* [TASK 1]
Answer these questions about the Spider-Man film review, one line each:
(a) Which actor plays Uncle Ben?
(b) Whose death does the film present as a big moment that the review calls hollow?
(c) Besides being bullied, what does the review say Peter has?
* [TASK 2]
Carry on with the Spider-Man film review from where it stops.
-- START ARTICLE --
But for every bit that works, there are at least one or two that don’t. Martin Sheen is great, but is he really Uncle Ben or just playing a typical Martin Sheen character? The film’s reluctance to use the phrase “with great power comes great responsibility” in Ben’s scenes is just so weird and awkward. It’s a Spider-Man story, just use the phrase. The film’s insistence on tying together so much backstory and lore (Peter’s parents worked with Curt Conners for Osborn and created the spider that would bite him) is too try-hard. And then doing the death of Captain Stacy as some big moment is hollow because Peter’s only known him for what feels like ten minutes (during all of which Aunt May is pretty much absent from and forgotten by the film).
And then there’s Peter, who just doesn’t really feel like Peter Parker. Sure, he’s bullied and has a camera and he does actually make jokes, but he’s just too cool (in a lonely outsider kinda way) despite all that.
-- END ARTICLE --
-- START EXTRACTED DATA --
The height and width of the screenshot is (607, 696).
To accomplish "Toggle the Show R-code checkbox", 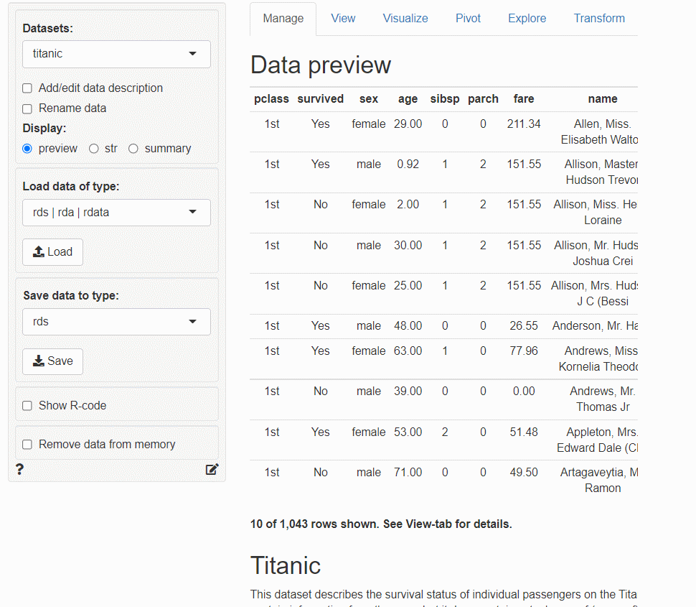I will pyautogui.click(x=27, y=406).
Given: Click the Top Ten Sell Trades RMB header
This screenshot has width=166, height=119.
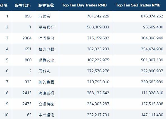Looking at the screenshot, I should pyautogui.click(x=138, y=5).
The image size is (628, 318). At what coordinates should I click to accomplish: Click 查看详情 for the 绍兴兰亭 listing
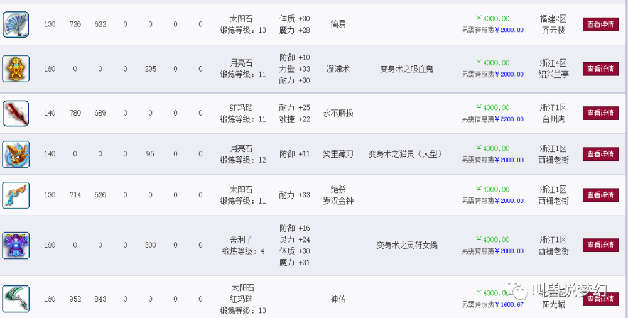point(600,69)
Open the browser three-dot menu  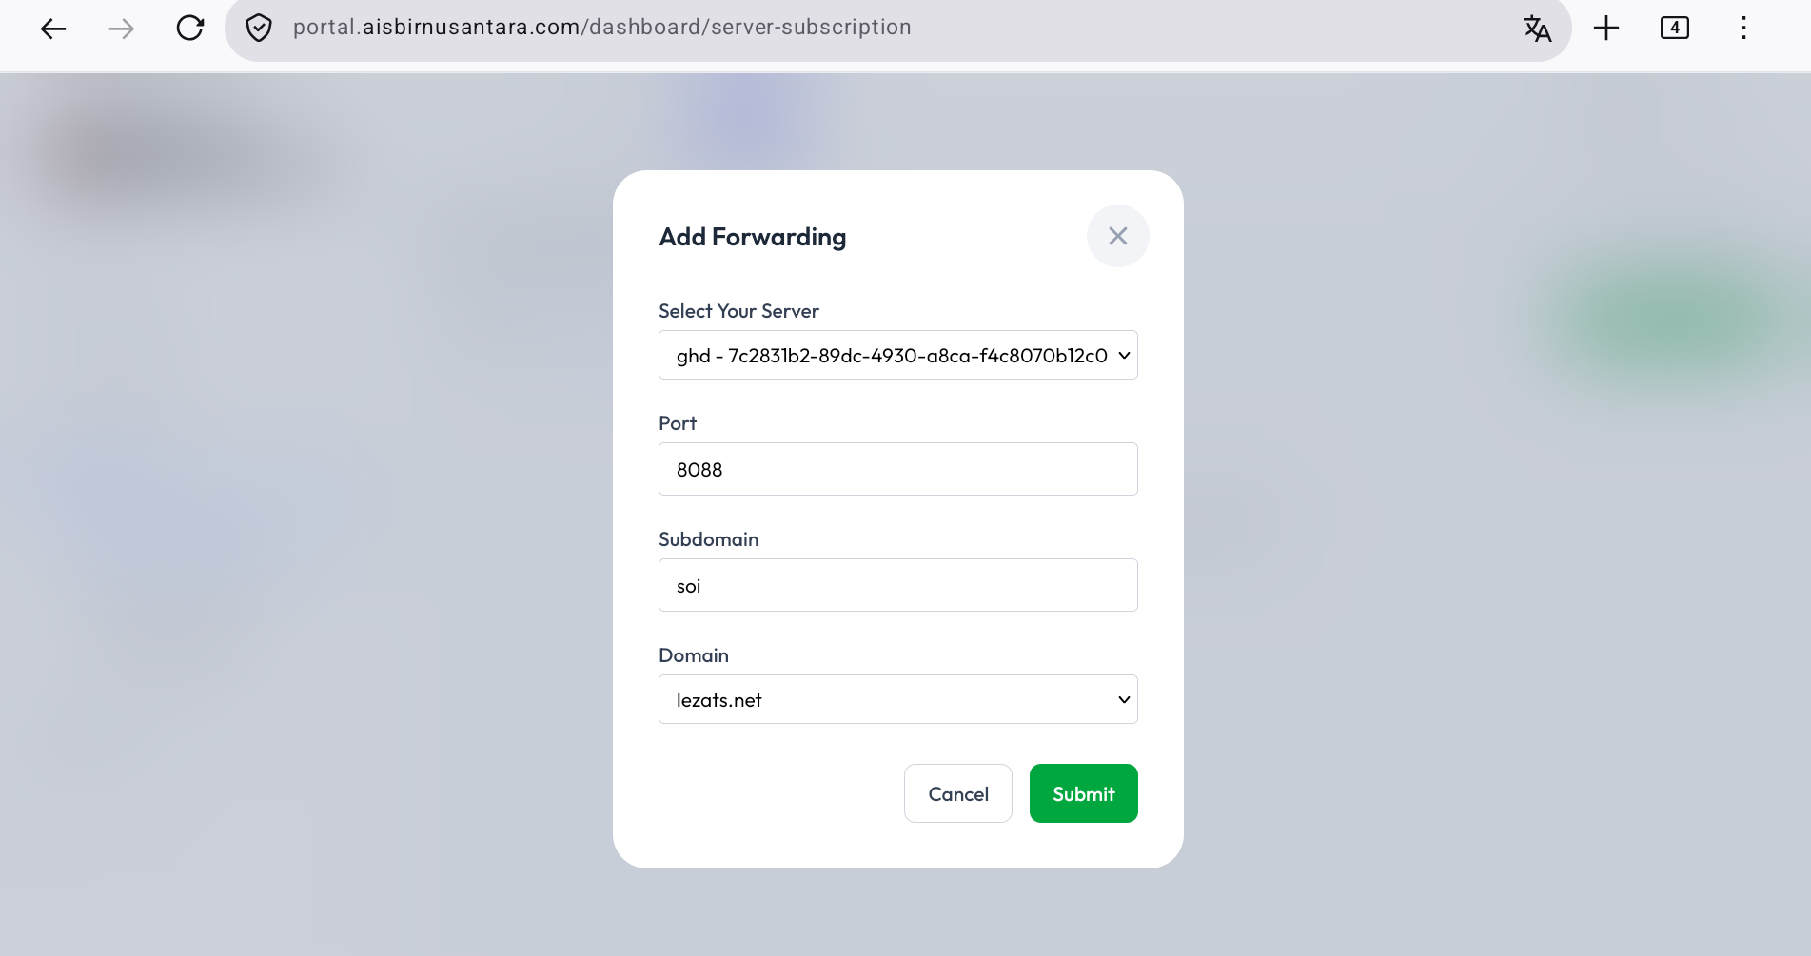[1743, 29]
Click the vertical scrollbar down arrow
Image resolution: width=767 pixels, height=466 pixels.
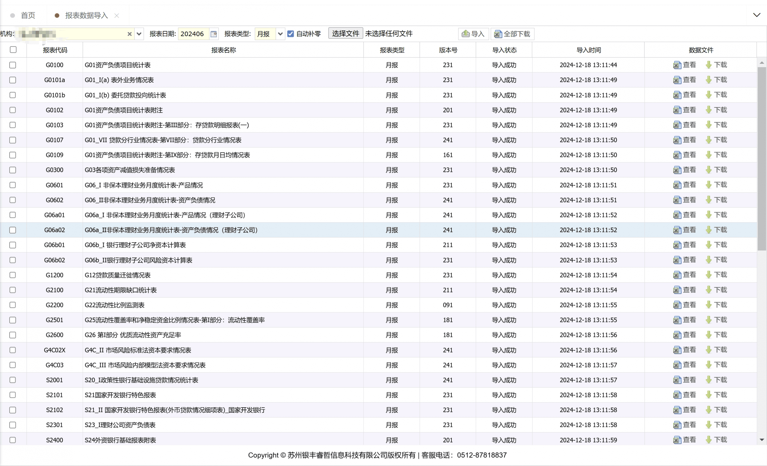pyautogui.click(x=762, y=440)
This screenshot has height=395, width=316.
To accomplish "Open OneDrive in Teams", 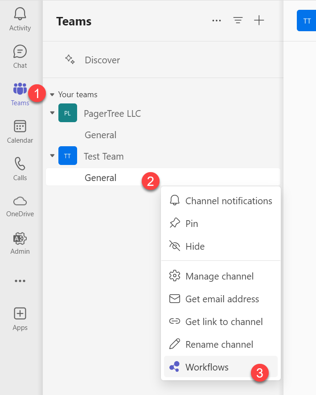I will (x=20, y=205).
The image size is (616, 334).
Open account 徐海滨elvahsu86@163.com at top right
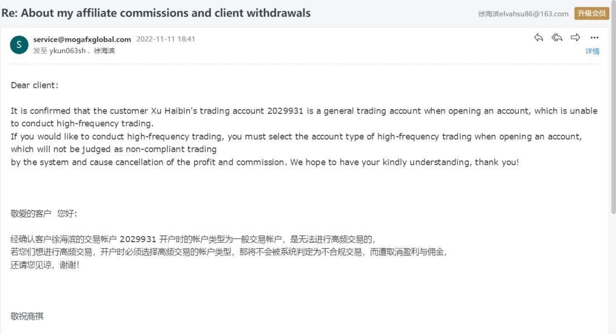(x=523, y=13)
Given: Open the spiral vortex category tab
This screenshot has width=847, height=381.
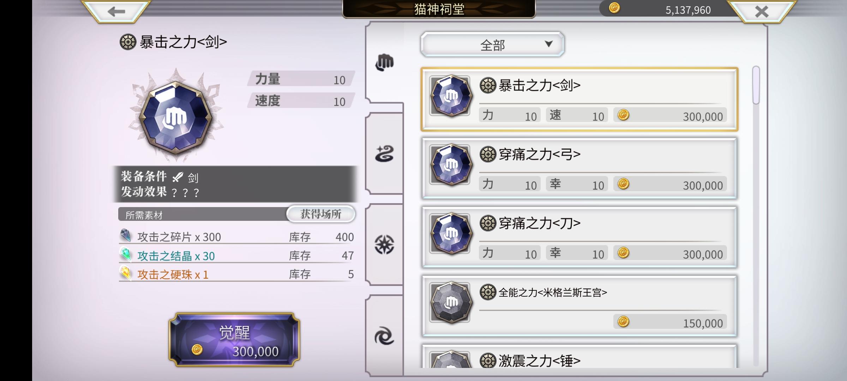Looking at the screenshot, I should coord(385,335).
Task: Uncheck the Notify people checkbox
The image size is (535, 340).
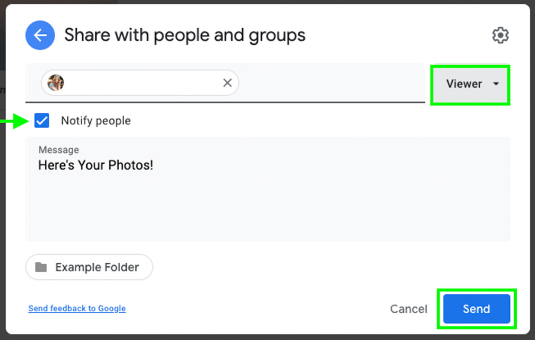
-- END EXTRACTED DATA --
* [EXERCISE RESPONSE 1]
(a) Martin Sheen
(b) Captain Stacy's
(c) A camera

* [EXERCISE RESPONSE 2]
Way too much of the film is set at night too. I get that it’s, again, trying to differentiate itself from the Raimi trilogy, which was generally quite bright, but it just means most of the film is quite dim and dull. The direction of action is arguably better than the previous films (or at least there’s just more interesting action; the first person scenes for instance) but they’re just generally not that fun to watch because it’s all so visually dreary. It’s so hard to even make out Spider-Man’s costume here.
Oh and I’d forgotten just how crap the design for the Lizard is. Decades of great comic artists working on the character to crib from and they end up with that? Bleh.
Ultimately, this is so flat and awkward and undercooked that it’s hard to feel anything for it.
And then while the board was down:
Amazing Spider-Man 2
I was surprised by how much I liked some of this. The opening Spidey action was exciting, well shot and funny. Garfield’s Spidey is still too cool as Peter but he’s damned charismatic actually as Spider-Man. And I like the interaction between him and May. Oh and the suit looks better too. And it’s nice just seeing Spidey and Gwen spending time together.
But there are so many problems with the film. Jamie Foxx as dorky loser Max is just tiresome (oh it’s his birthday ::eyeroll::) and a waste of a good actor. The parasocial relationship with Spider-Man is the germ of a good idea, but is never developed properly.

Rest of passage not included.